Pilgrims arrive in Rome to celebrate Latin Mass permission

In honor of the fifth anniversary of Pope Benedict XVI's announcement that any priest can celebrate the Mass according to the pre-Vatican II rite in Latin, a number of pilgrims have come to Rome to offer thanks and celebrate.

"I gladly accepted to celebrate (tomorrow's) Mass for pilgrims who came to thank the Pope for the gift of the motu proprio 'Summorum Pontificum' because it is a way to make others understand that it is normal to use the extraordinary form of the Roman Rite," said Cardinal Antonio Cañizares Llovera, Prefect of the Congregation for Divine Worship.

He will say Mass in the extraordinary form on Nov. 3 in St. Peter's Basilica.

This is significant because liturgical reforms do not do away with traditional forms of the liturgy.

American priest Father John Zuhlsdorf came to Rome to participate in the pilgrimage, which includes liturgical rites as well as talks about the importance of the Mass which was universally used before the Second Vatican Council.

Fr. Zuhlsdorf, better known as "Fr. Z," engages in the New Evangelization via his award-winning blog, which reaches Catholics around the world.

Speaking of the Pope's 2007 document on the extraordinary form of the Mass, he told CNA on Nov. 2 that it aids the Church in embracing a form of liturgical worship wrongly neglected after the Second Vatican Council.

"The Holy Father … is bringing us back into continuity with the way that Catholics have worshiped for centuries," Fr. Zuhlsdorf said.

"After the Second Vatican Council there was a rupture in ritual, of our worship of Almighty God. There was an artificial imposition of the liturgy after the mandates of the Second Vatican Council. We didn't actually get what the Second Vatican Council mandated. And it caused a rupture in how we worship as Catholics."
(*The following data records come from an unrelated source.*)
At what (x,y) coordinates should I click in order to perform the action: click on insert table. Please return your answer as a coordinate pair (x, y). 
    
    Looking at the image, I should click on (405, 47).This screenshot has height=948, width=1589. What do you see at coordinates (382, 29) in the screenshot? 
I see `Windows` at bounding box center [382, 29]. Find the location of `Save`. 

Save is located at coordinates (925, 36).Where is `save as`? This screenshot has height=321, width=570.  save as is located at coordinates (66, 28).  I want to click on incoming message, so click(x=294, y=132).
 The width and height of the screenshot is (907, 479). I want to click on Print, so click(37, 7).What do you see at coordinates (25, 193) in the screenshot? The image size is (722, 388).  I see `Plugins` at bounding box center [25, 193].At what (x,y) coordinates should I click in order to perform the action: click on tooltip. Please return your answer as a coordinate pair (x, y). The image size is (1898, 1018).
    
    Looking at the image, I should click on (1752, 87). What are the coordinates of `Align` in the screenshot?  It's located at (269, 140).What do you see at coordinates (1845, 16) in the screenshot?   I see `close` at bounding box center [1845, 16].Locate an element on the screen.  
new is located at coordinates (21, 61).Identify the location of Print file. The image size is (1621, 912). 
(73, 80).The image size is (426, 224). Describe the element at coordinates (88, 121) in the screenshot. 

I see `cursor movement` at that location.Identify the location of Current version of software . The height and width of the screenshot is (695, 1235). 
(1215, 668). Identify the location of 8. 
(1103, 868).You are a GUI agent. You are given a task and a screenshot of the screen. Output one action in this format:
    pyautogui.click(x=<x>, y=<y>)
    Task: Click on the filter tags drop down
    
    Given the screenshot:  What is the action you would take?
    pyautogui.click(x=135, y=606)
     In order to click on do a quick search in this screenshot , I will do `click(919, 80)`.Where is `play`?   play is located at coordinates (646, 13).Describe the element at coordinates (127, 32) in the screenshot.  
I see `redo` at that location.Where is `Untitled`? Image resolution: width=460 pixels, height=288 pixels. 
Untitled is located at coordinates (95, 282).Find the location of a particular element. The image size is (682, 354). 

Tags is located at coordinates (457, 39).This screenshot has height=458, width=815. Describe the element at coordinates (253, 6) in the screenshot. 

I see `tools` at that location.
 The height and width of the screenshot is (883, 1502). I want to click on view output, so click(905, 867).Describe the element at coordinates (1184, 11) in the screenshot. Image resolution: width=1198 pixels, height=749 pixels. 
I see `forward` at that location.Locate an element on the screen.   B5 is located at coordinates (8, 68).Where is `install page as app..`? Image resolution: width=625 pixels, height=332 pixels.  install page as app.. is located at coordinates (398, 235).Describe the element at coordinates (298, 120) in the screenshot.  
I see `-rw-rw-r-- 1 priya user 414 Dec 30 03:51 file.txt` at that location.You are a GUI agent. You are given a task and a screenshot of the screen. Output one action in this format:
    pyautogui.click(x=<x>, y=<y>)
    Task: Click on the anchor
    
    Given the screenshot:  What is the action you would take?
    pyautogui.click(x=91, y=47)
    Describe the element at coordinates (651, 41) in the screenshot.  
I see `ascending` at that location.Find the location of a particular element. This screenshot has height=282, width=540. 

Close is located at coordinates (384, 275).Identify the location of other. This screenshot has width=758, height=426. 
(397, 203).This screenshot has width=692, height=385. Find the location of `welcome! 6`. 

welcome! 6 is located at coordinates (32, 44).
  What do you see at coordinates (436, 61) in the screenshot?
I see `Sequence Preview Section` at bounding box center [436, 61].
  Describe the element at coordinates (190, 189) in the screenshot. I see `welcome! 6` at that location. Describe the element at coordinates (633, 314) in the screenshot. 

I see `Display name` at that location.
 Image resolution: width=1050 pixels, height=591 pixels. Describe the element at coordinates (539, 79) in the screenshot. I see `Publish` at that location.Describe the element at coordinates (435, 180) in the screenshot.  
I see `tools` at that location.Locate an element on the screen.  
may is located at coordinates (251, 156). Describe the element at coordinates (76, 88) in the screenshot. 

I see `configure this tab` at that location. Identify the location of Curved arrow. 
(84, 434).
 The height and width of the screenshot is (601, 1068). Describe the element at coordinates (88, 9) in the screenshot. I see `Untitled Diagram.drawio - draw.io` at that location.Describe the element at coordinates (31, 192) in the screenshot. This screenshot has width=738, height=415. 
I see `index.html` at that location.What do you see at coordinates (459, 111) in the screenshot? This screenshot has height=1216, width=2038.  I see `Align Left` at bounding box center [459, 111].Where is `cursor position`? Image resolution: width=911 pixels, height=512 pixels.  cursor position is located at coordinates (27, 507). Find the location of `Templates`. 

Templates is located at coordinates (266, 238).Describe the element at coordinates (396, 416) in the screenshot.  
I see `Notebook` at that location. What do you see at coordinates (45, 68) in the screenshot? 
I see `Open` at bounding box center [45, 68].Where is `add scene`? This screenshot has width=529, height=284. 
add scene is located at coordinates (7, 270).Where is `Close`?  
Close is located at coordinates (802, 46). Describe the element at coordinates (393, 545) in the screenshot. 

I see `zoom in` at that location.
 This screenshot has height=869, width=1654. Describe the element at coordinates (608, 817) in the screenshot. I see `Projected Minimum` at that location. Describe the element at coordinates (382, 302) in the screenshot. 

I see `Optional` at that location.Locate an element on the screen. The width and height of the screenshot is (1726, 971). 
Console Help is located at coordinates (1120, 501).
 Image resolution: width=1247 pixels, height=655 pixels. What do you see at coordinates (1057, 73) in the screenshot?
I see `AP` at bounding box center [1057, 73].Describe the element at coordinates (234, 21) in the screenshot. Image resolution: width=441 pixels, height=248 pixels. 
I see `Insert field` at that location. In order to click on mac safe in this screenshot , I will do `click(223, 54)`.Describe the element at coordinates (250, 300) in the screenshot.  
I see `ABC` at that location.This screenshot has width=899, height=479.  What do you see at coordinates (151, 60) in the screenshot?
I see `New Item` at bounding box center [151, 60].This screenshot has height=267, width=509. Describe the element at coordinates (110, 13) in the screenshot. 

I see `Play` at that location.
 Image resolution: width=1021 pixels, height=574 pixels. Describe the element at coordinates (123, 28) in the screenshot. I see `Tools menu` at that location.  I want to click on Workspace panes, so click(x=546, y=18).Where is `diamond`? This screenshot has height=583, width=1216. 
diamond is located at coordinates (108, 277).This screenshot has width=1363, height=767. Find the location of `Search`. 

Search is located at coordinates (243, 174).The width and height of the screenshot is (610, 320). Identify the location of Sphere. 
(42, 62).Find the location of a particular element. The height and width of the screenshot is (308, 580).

Fr. Zuhlsdorf noted that liturgical innovations applied by "selective readings of the council documents" led to certain aspects of them being "de-emphasized while very important aspects were entirely ignored."

The way liturgical rites, particularly the Mass, were re-interpreted following the council did not take into account the natural life of the faithful's worship.

Before he was elected Pope, said Fr. Zuhlsdorf, Cardinal Joseph Ratzinger described certain liturgical reforms after the council "as an artificial thing" in that they didn't "grow organically out of previous forms. Instead, they were artificial developments that grew more out of scholars at their desktop rather than something that grew out of the praying Church."

This, in turn, caused a rupture in the Church's worship that jarred many Catholics.

Fr. Zuhlsdorf noted that in contrast, Pope Benedict's mandate allowing worldwide use of the extraordinary form encourages the faithful to embrace the faith of their forefathers, lending a "continuity of tradition."